[START Exercise data]

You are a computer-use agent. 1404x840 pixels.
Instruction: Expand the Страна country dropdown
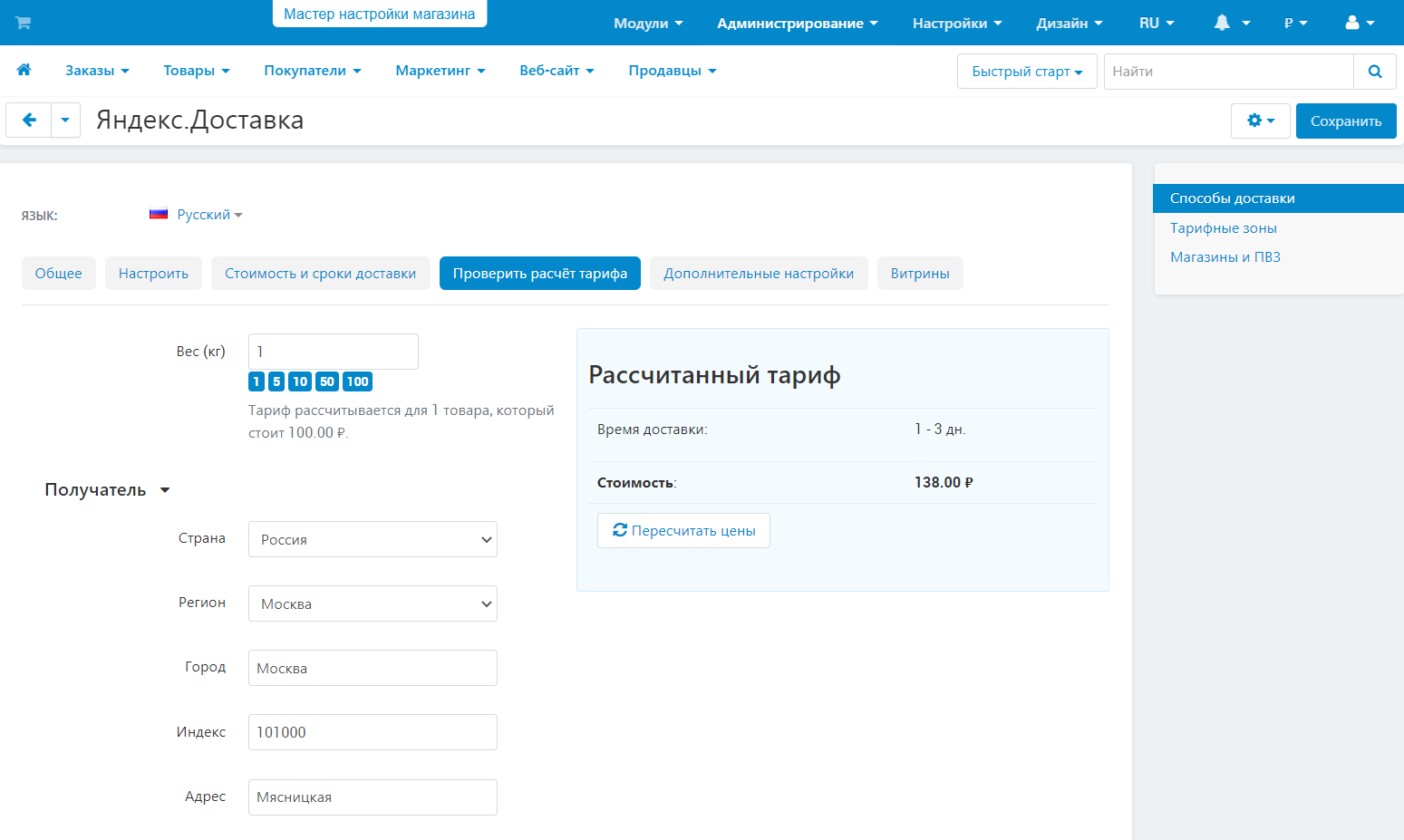point(373,539)
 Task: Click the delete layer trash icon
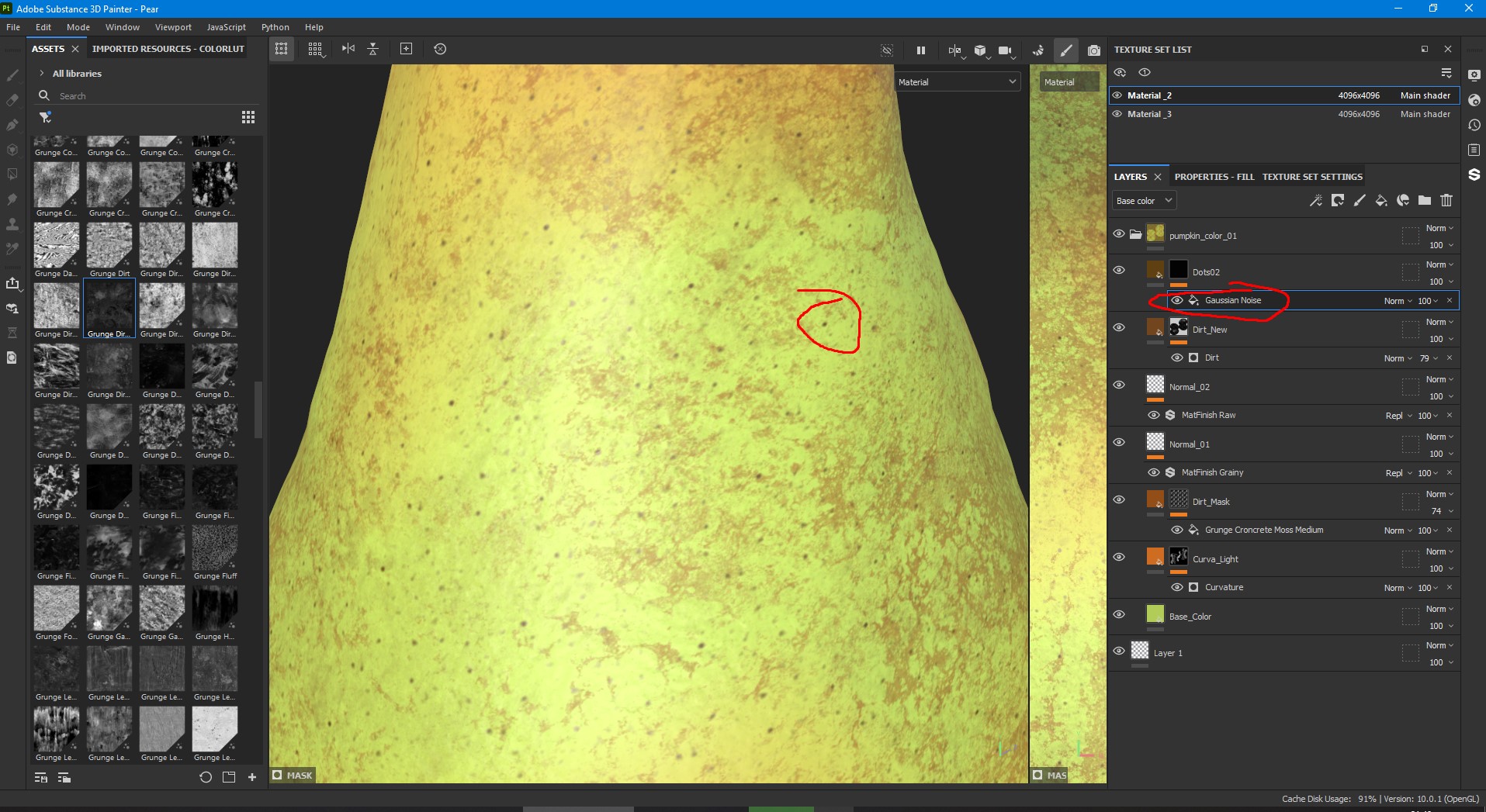[1446, 200]
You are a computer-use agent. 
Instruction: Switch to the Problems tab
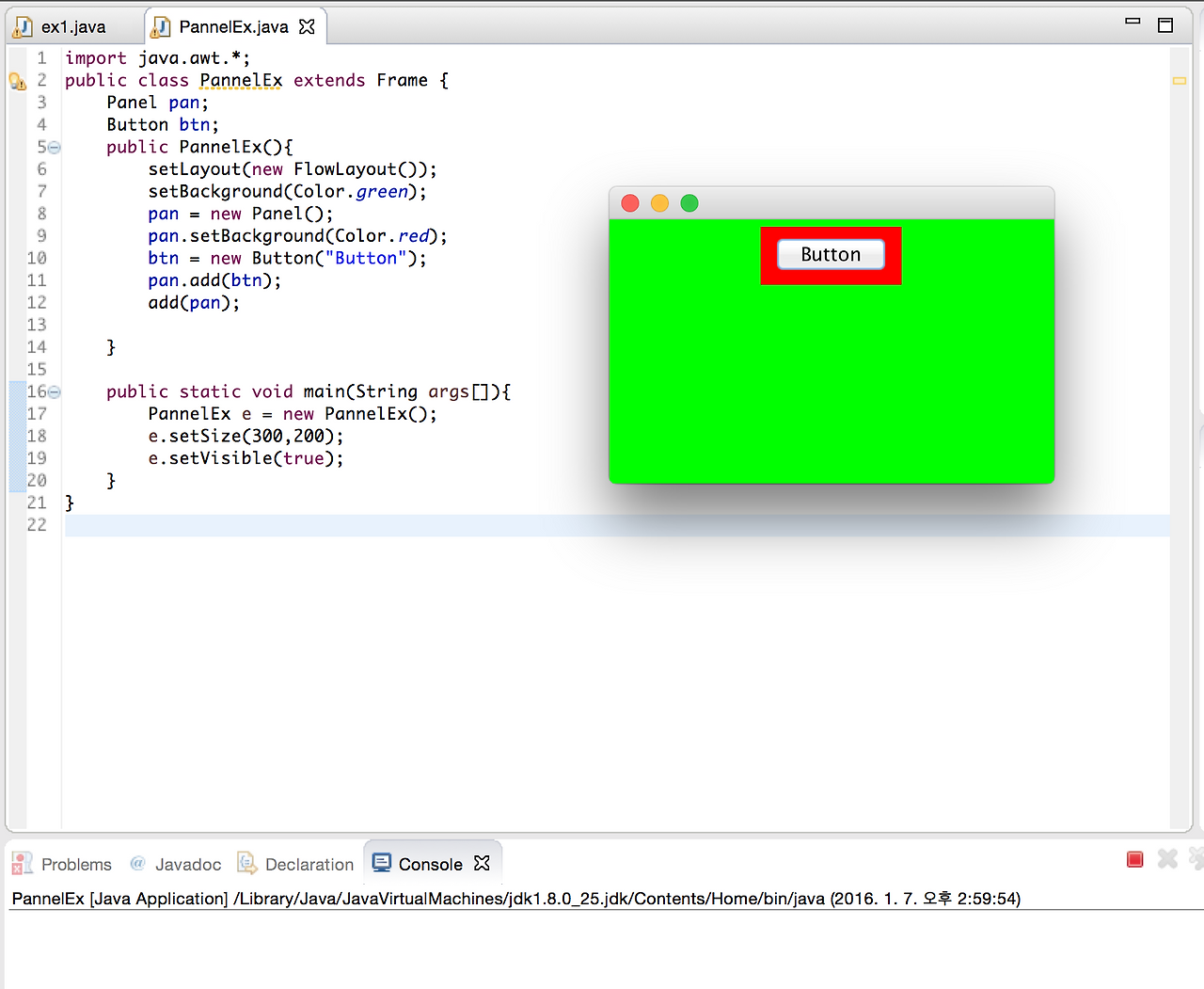(x=75, y=863)
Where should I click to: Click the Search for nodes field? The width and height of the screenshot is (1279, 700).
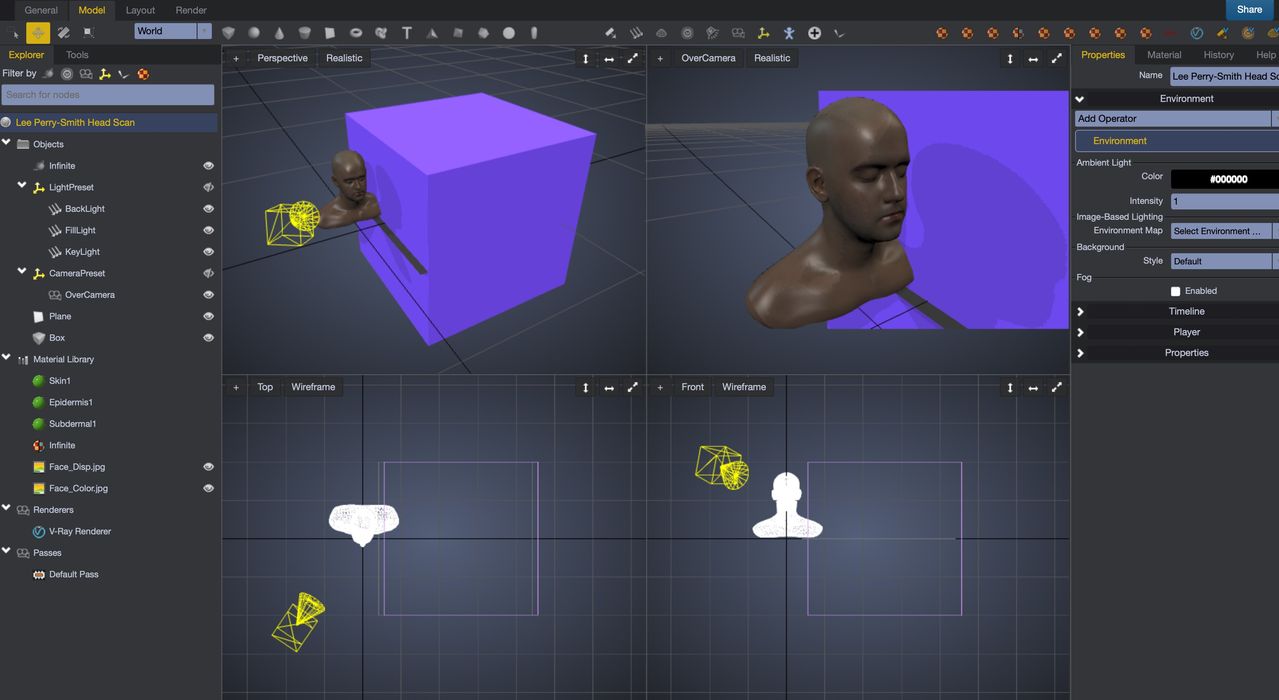tap(108, 95)
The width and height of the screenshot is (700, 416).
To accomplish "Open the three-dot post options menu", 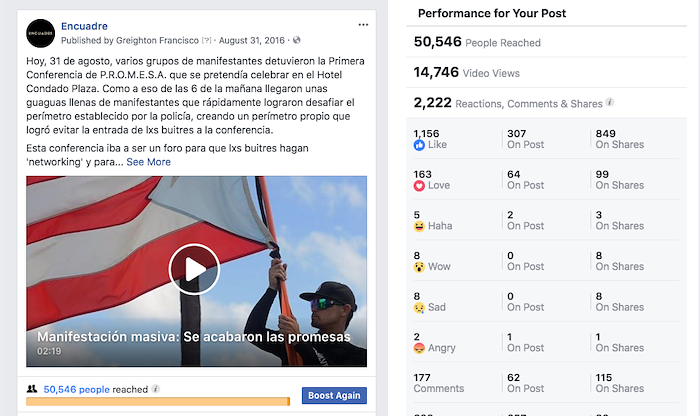I will click(x=363, y=25).
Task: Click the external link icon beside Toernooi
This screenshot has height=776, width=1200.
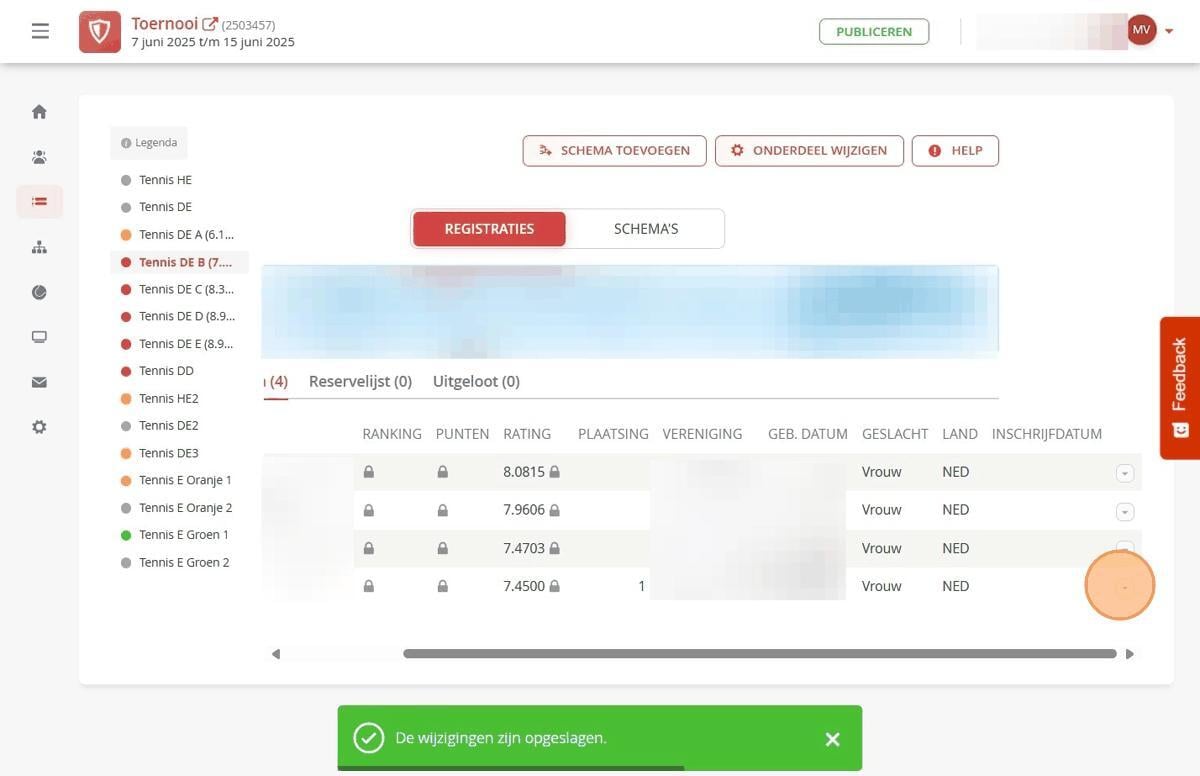Action: coord(210,24)
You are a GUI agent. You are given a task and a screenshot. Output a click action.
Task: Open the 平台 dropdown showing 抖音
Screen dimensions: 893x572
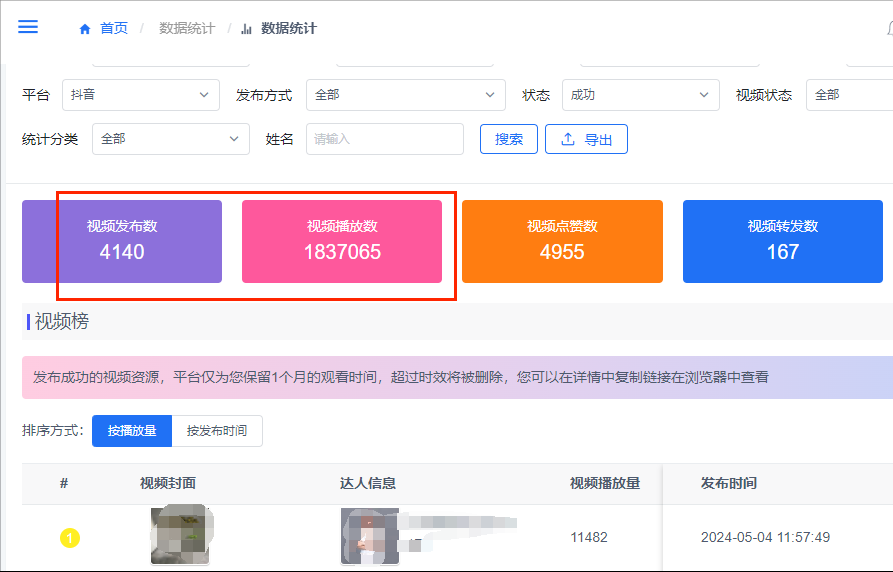(141, 95)
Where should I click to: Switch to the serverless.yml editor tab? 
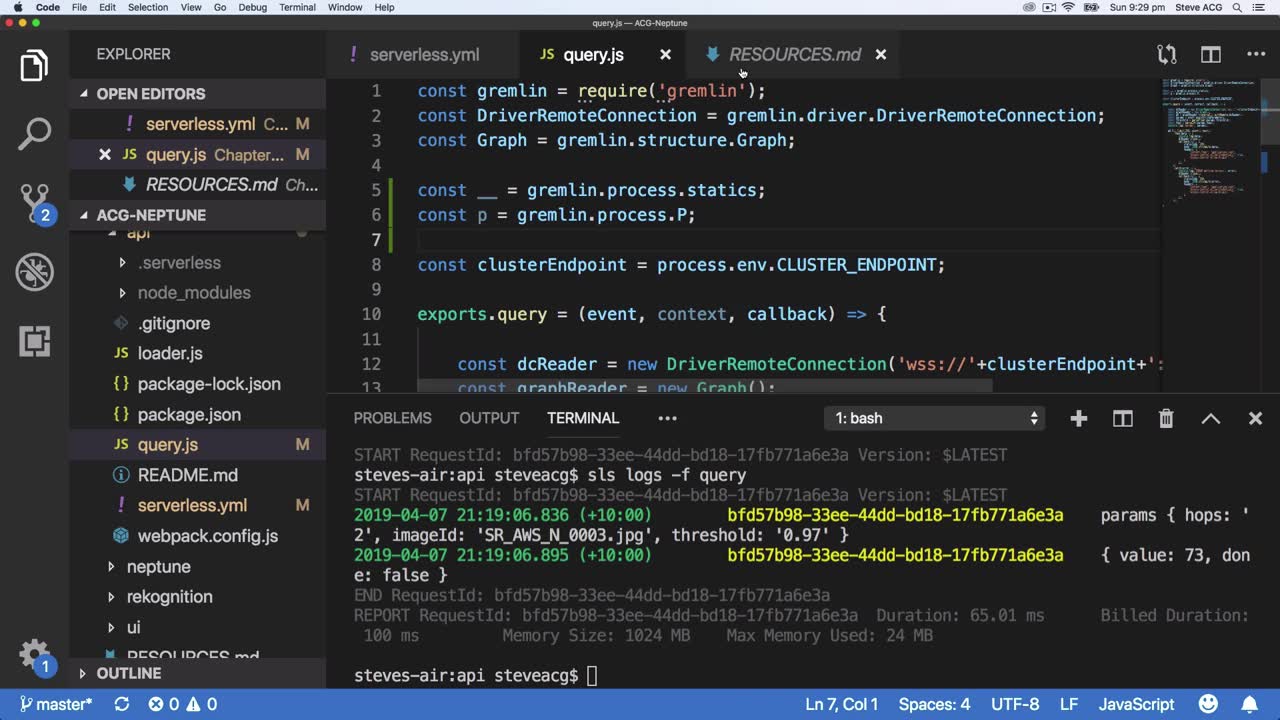tap(424, 55)
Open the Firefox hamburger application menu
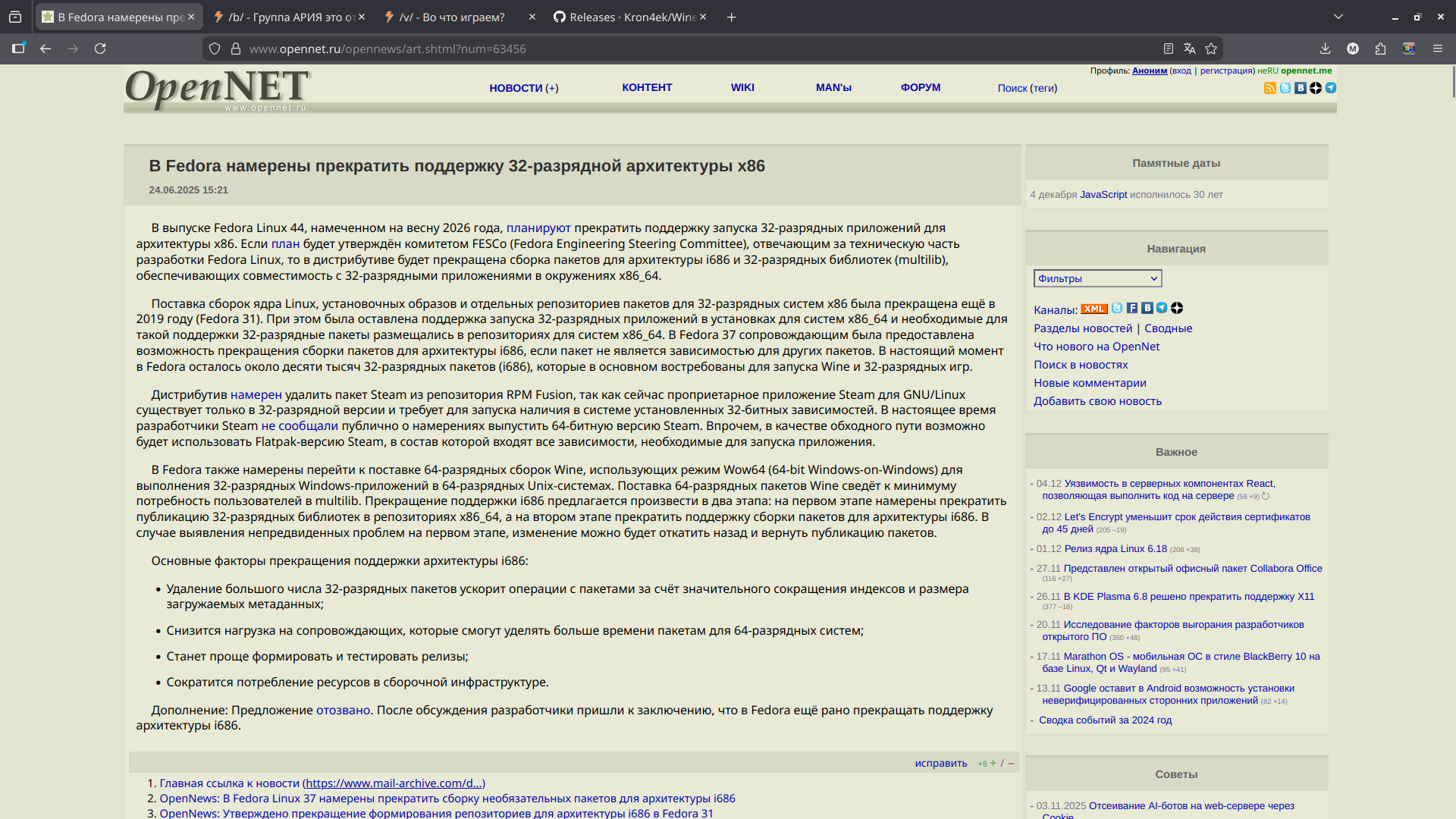The image size is (1456, 819). [x=1437, y=49]
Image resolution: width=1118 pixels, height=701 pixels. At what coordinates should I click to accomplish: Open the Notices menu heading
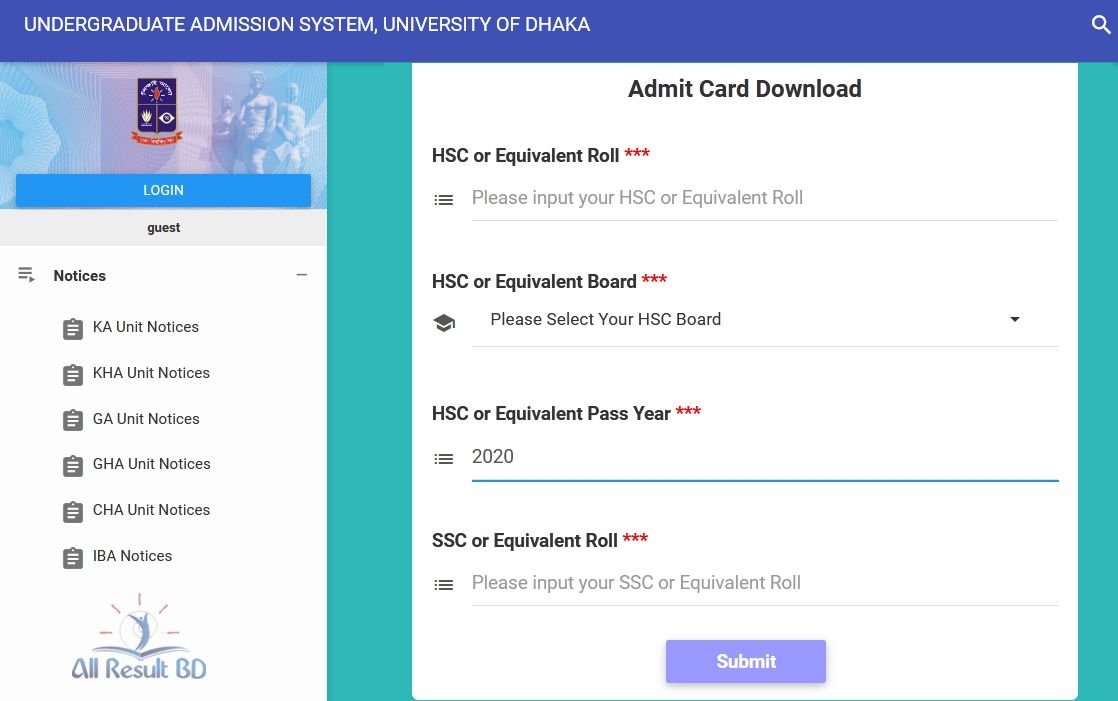(x=80, y=275)
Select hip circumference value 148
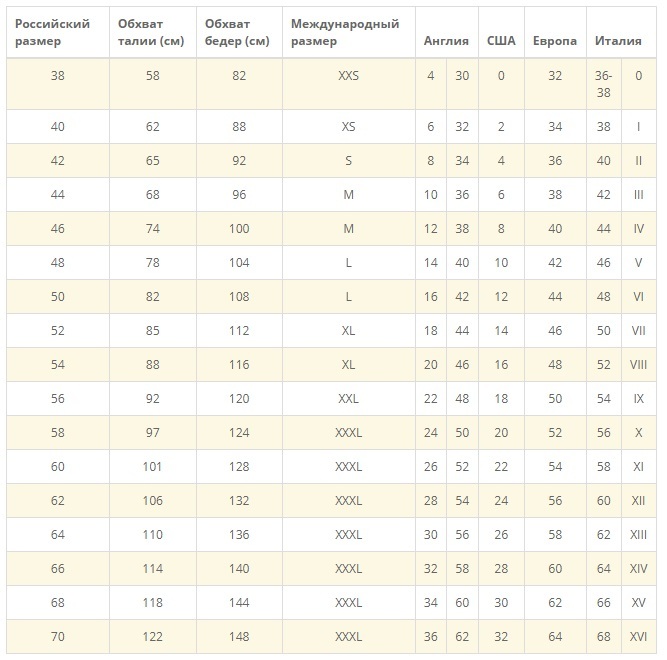Screen dimensions: 667x660 coord(240,637)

[END Exercise data]

Given task –
Please copy the data from its first line through the line containing "tap(108, 95)", including both ends and all requests, and increase every coordinate in the answers by 101. Leave the pictures out.

Answer in full –
You are a computer-use agent. 1404x840 pixels.
Instruction: Expand the Страна country dropdown
point(474,640)
 Task: Click the delete layer trash icon
[1547, 301]
You are a computer-use agent. 
Instruction: Switch to the Problems tab
(x=176, y=964)
Where should I click to: Click the Search for nodes field? The width and height of the screenshot is (1279, 700).
tap(209, 196)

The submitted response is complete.